Start of Provided information

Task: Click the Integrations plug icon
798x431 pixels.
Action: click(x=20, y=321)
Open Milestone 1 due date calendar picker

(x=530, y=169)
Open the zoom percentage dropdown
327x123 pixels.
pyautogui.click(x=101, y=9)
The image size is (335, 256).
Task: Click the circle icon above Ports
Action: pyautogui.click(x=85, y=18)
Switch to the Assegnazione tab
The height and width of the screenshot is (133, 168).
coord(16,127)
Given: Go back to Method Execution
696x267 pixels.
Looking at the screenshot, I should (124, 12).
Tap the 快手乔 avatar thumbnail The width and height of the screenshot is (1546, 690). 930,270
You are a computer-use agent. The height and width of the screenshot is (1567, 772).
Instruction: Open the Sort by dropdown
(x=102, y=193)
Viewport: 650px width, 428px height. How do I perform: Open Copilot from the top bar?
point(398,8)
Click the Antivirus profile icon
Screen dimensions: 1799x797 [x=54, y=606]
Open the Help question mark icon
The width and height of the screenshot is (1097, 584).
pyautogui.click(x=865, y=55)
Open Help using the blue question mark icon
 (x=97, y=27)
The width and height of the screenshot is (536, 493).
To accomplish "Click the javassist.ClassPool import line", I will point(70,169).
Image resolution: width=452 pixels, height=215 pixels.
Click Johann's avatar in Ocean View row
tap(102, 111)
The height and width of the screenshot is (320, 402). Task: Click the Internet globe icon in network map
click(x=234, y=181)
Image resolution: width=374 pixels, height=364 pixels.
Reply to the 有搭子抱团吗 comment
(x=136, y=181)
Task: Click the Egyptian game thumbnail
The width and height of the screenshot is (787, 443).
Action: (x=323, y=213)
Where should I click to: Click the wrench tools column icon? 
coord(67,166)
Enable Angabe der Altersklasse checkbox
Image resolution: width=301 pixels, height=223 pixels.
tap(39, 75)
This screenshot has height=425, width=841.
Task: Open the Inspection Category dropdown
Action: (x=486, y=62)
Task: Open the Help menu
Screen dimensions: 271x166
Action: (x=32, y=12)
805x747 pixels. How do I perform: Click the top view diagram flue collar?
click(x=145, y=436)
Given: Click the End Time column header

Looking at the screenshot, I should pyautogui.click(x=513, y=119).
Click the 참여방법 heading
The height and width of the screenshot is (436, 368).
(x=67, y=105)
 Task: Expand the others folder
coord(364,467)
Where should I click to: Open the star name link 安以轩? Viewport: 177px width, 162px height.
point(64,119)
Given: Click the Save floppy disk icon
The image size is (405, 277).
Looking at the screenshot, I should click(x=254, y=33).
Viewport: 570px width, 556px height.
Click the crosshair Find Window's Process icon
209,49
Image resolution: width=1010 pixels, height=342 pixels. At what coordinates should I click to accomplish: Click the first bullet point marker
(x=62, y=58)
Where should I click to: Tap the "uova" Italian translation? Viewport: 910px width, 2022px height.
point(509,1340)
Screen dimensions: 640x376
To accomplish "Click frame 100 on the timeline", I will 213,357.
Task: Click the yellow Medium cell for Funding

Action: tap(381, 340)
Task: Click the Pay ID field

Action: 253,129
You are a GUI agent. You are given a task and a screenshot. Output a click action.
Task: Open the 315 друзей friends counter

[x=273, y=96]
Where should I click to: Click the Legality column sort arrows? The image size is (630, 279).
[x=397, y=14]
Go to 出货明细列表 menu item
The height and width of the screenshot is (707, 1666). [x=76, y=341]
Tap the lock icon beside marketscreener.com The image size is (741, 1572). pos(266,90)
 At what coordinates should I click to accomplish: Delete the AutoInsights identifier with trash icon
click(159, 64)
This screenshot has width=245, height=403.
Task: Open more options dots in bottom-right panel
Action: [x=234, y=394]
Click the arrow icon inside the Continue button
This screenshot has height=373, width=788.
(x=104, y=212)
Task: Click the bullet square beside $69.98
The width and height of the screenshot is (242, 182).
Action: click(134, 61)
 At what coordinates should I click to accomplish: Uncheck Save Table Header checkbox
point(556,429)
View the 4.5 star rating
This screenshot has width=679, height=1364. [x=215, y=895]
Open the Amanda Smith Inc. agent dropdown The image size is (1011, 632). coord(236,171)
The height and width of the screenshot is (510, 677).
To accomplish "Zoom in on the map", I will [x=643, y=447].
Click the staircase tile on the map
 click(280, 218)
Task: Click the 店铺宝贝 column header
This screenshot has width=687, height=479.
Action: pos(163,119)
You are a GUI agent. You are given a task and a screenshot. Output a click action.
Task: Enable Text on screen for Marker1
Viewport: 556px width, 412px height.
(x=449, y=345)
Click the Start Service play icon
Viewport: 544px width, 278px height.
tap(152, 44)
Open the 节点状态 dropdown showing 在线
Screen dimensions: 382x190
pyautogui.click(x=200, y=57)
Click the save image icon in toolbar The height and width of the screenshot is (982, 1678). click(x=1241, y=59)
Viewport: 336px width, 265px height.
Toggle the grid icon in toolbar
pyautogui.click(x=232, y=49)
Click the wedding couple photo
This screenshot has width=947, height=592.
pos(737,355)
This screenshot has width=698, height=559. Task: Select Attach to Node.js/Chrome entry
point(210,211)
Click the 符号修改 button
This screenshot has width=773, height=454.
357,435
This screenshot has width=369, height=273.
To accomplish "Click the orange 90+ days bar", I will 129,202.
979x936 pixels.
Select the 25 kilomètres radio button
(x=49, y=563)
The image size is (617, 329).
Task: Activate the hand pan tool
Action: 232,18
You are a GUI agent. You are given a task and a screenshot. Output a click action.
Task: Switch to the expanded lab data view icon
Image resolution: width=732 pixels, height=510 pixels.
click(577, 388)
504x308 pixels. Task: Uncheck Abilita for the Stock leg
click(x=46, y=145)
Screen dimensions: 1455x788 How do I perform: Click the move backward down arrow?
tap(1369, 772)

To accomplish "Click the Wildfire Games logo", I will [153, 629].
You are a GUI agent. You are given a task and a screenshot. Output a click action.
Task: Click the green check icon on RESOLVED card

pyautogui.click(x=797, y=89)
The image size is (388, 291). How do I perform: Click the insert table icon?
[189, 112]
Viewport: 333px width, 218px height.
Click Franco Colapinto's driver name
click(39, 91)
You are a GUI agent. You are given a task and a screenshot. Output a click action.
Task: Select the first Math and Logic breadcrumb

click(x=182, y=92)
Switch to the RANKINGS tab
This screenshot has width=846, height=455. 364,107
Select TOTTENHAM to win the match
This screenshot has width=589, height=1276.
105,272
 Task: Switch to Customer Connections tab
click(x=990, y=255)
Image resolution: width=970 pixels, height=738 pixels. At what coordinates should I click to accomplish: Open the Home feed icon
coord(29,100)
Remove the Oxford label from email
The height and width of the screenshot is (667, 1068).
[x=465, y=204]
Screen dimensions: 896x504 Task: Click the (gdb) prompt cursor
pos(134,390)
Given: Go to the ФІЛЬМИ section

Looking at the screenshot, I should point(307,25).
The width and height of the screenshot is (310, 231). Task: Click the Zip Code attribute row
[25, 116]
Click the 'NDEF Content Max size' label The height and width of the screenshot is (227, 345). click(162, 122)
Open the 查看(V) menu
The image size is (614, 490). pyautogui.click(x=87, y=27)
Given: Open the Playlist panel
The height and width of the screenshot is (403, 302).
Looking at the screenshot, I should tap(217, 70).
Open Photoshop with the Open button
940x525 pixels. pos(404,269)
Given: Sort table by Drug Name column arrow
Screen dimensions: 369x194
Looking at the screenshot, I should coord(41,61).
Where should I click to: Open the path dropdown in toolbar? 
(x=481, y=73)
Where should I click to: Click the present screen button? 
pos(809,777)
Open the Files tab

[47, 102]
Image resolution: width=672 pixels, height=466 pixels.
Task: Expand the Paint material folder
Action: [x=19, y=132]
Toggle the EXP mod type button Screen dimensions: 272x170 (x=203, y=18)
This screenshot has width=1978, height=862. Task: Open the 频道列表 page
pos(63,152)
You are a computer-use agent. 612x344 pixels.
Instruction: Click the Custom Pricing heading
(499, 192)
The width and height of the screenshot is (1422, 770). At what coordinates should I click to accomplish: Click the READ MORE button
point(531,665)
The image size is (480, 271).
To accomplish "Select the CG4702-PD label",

End of Provided information

Problem details -> Restate word for word the entries above, starting at the line with "Where should I click to: Tap" and ending at the line with "Task: Click the 店铺宝贝 column header", inclusive, and no others.

Answer section ->
Where should I click to: Tap the "uova" Italian translation? Viewport: 910px width, 2022px height.
point(509,1340)
Screen dimensions: 640x376
To accomplish "Click frame 100 on the timeline", I will 213,357.
Task: Click the yellow Medium cell for Funding

Action: tap(381, 340)
Task: Click the Pay ID field

Action: 253,129
You are a GUI agent. You are given a task and a screenshot. Output a click action.
Task: Open the 315 друзей friends counter

[x=273, y=96]
Where should I click to: Click the Legality column sort arrows? The image size is (630, 279).
[x=397, y=14]
Go to 出货明细列表 menu item
The height and width of the screenshot is (707, 1666). [x=76, y=341]
Tap the lock icon beside marketscreener.com The image size is (741, 1572). pos(266,90)
 At what coordinates should I click to accomplish: Delete the AutoInsights identifier with trash icon
click(159, 64)
This screenshot has width=245, height=403.
Task: Open more options dots in bottom-right panel
Action: [x=234, y=394]
Click the arrow icon inside the Continue button
This screenshot has height=373, width=788.
(x=104, y=212)
Task: Click the bullet square beside $69.98
The width and height of the screenshot is (242, 182).
Action: click(134, 61)
 At what coordinates should I click to accomplish: Uncheck Save Table Header checkbox
point(556,429)
View the 4.5 star rating
This screenshot has width=679, height=1364. [x=215, y=895]
Open the Amanda Smith Inc. agent dropdown The image size is (1011, 632). coord(236,171)
The height and width of the screenshot is (510, 677).
To accomplish "Zoom in on the map", I will [x=643, y=447].
Click the staircase tile on the map
 click(280, 218)
Task: Click the 店铺宝贝 column header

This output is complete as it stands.